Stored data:
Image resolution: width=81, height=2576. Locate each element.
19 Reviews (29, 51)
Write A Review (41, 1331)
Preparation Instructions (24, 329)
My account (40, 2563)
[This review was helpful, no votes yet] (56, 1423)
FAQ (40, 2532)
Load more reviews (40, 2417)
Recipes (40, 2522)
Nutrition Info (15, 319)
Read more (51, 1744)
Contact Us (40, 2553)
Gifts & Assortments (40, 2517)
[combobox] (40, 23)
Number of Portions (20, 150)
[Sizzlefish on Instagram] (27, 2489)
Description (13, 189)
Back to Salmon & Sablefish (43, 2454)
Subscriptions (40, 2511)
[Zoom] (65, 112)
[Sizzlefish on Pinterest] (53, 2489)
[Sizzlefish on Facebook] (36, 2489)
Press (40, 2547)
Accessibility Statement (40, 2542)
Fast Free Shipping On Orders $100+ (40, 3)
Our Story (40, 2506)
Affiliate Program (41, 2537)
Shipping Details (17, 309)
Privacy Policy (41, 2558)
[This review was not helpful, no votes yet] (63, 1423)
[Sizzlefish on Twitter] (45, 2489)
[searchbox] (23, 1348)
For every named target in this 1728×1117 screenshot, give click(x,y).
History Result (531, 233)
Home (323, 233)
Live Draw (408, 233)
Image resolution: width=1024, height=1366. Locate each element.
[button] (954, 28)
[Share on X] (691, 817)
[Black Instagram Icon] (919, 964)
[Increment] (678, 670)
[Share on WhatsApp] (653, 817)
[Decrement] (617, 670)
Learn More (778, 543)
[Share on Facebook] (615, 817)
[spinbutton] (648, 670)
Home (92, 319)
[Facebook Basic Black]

REQUIRED ACTION.
Return every line from the records above that holds the word "element".

TASK ANSWER.
Image resolution: width=81, height=2576. Locate each element.
Image resolution: width=1024, height=1366. Locate each element.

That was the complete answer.